Kabar terkini- Kasus tindakan korupsi di Tanah Air tetap menjadi salah satu masalah utama yang seharusnya dapat dicegah sebelum merugikan negara dan masyarakat. Pasalnya, tindakan tak terpuji tersebut dapat berdampak secara signifikan terhadap kehidupan masyarakat.
Komisi Pemberantasan Korupsi (KPK) merupakan lembaga yang bertugas untuk mencegah dan menangkap pejabat atau anggota dewan yang diduga terlibat dalam tindakan korupsi. Gubernur nonaktif Sulawesi Sleatan, Nurdin Abdullah terbukti kasus korupsi yang ditangkap oleh KPK.
Atas tindakan tercela tersebut, Nurdin divonis selama lima tahun penjara dan denda sebesar lima ratus juta rupiah.(KPK) tidak mengajukan banding atas vonis majelis hakim Pengadilan Tindak Pidana Korupsi (Tipikor) Makassar terhadap Nurdin tersebut.
Gubernur Sulsel Divonis Korupsi
Gubernur nonaktif Sulawesi Selatan tersebut divonis dalam kasus suap serta gratifikasi terkait proyek infrastruktur. Dalam proses keputusannnya, awalnya dilaksanakan oleh tim KPK namun kemudian telah diambil alih oleh Majelis Hakim.
Untuk alasan tersebut, KPK menyerahkan proses hukum berikutnya pada Majelis Hakim. Selain Nurdin, KPK juga menjelaskan bahwa akan mempertimbangkan putusan terhadap Sekretaris Dinas Pekerjaan Umum dan Tata Ruang (PUTR) Provinsi Sulsel Edy Rahmat. Dalam kasus ini, Edy divonis empat tahun penjara dan denda Rp 200 juta.
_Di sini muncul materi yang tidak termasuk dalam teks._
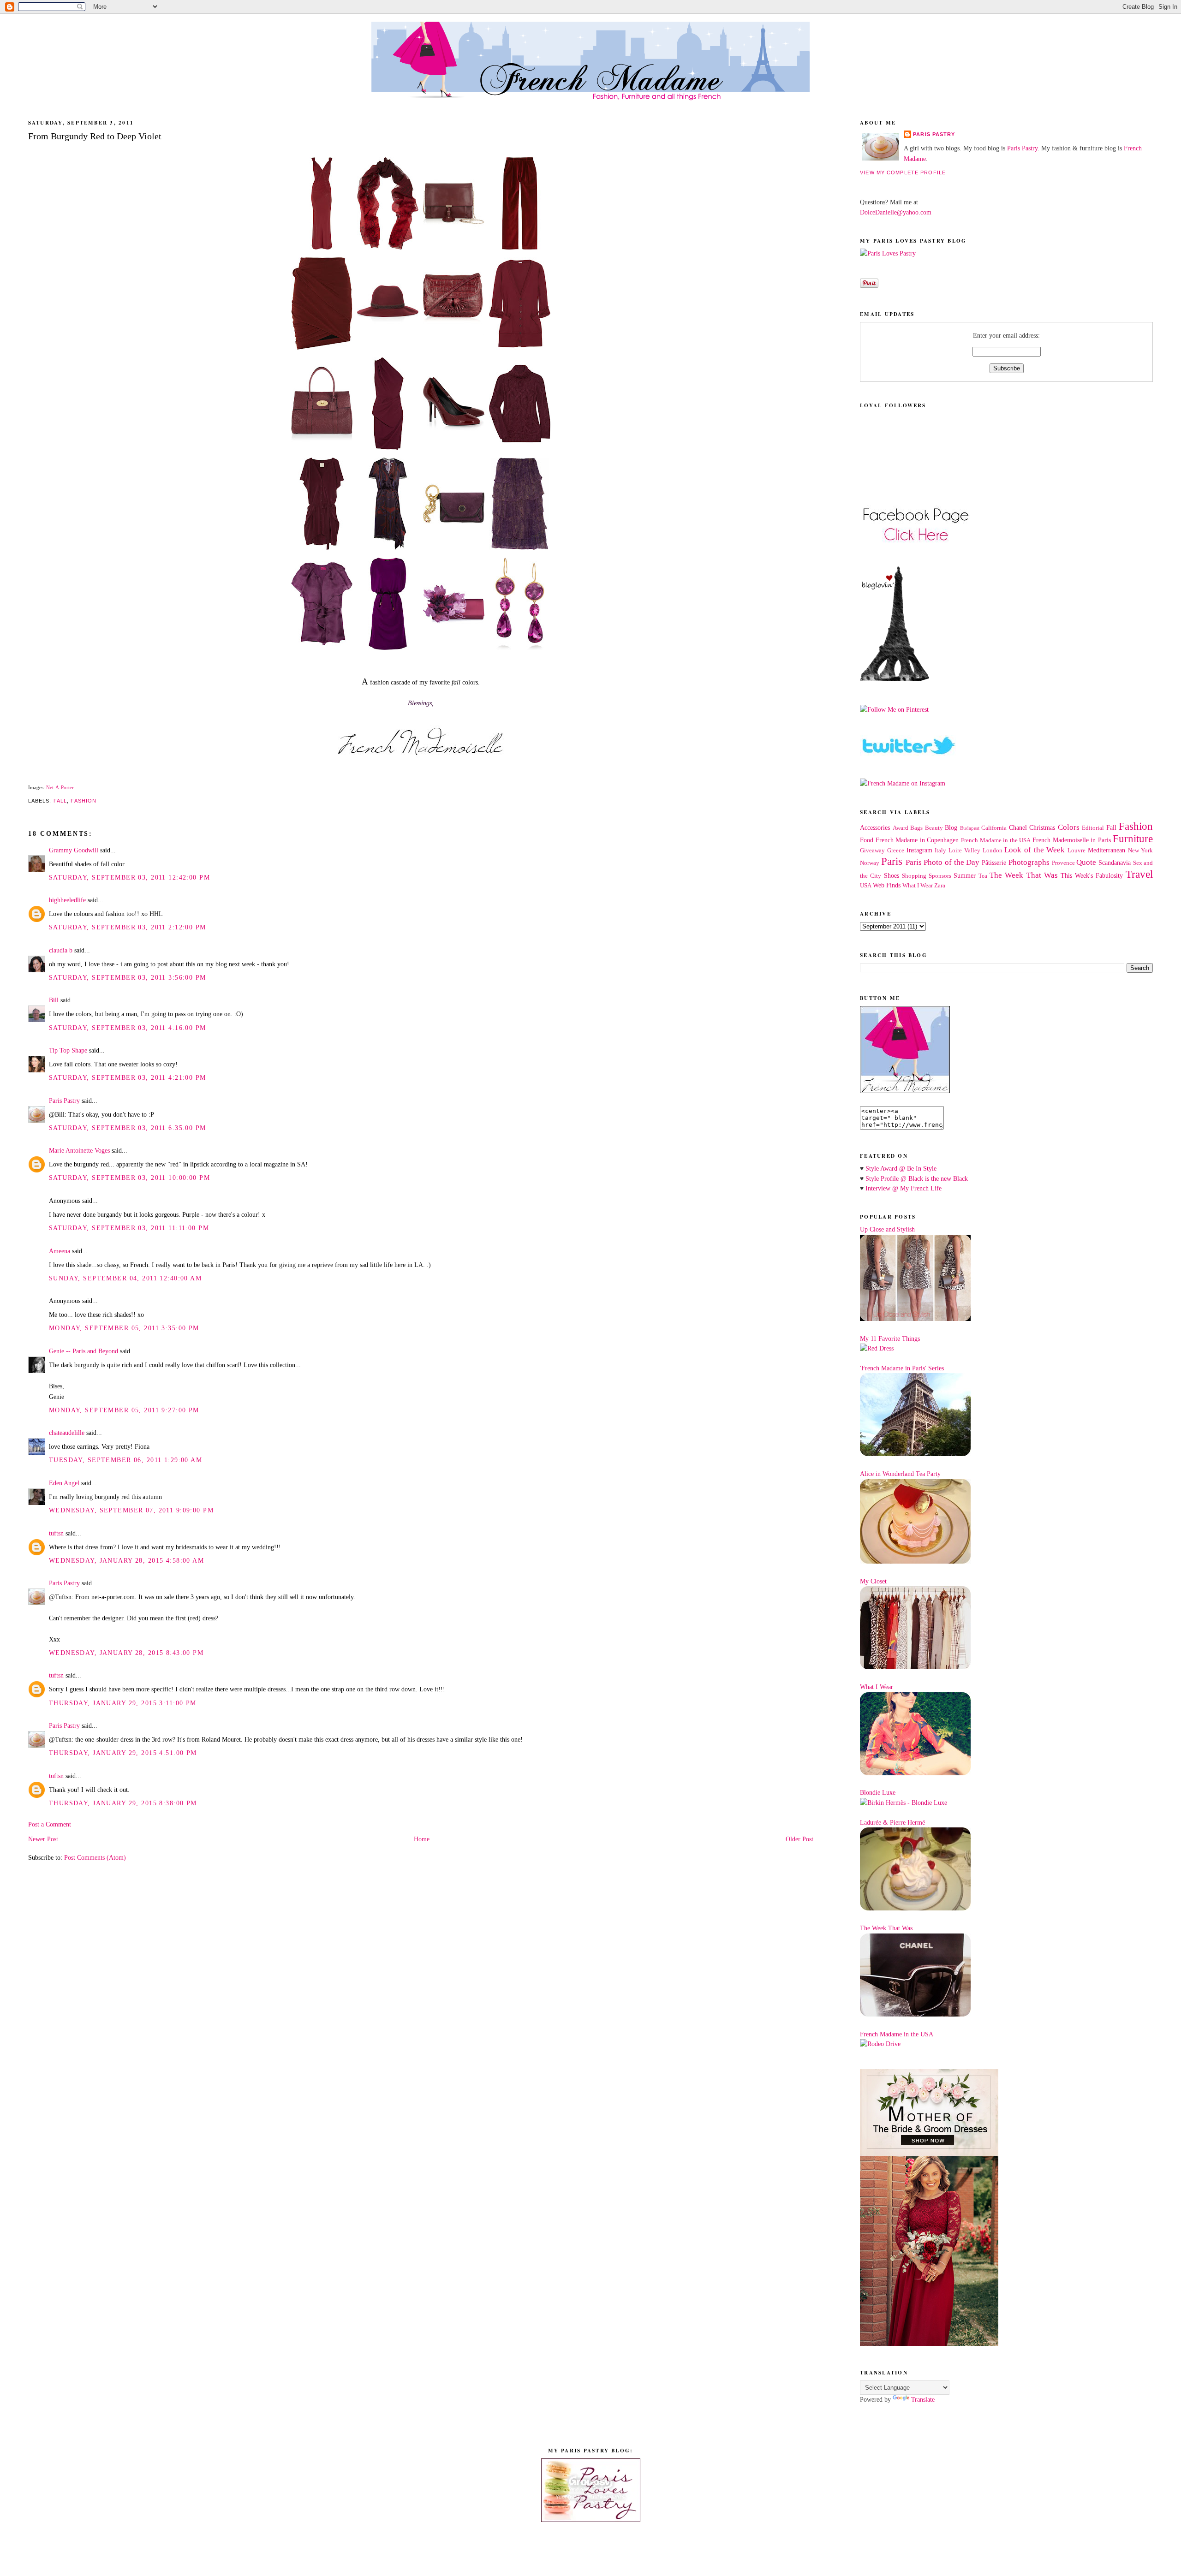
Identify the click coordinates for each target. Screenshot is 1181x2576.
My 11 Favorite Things (890, 1338)
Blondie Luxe (877, 1792)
Berdasarkan informasi dari pihak KPK, dua terdakwa itu juga tidak melakukan banding dan menerima putusan tersebut. Dengan demikian, perkara atas nama terdakwa Nurdin Abdullah dan Edy Rahmat saat ini telah berkekuatan hukum tetap.
Selanjutnya, KPK akan melaksanakan putusan pengadilan. Perkembangan pelaksanaan putusan akan diinformasikan kedepannya. Adapun vonis terhadap Nurdin Abdullah dijatuhkan majelis hakim Pengadilan Tipikor Makassar pada Senin (29/11/2021) malam.
Hakim ketua Ibrahim Palino menyatakan, Nurdin terbukti secara sah dan meyakinkan menerima suap dari terpidana Edy Rahmat dan kontraktor, Agung Sucipto. Menjatuhkan pidana pada terdakwa oleh karena itu dengan hukuman penjara selama lima tahun dan denda sebesar Rp 500 juta atau setara empat bulan kurungan.
Selain itu, Nurdin juga dijatuhkan hukuman membayar uang pengganti sebesar Rp 2.187.600.000 dan 350.000 dolar Singapura. Apabila tidak dibayar paling lama satu bulan setelah perkara ini mempunyai kekuatan hukum tetap, maka harta bendanya bisa dirampas untuk menutupi kerugian negara.
Sementara apabila harta benda tidak mencukupi uang pengganti, maka diganti dengan pidana penjara selama 10 bulan. Nurdin juga dicabut haknya untuk dipilih sebagai pejabat publik selama tiga tahun setelah menjalani hukuman pidana pokok.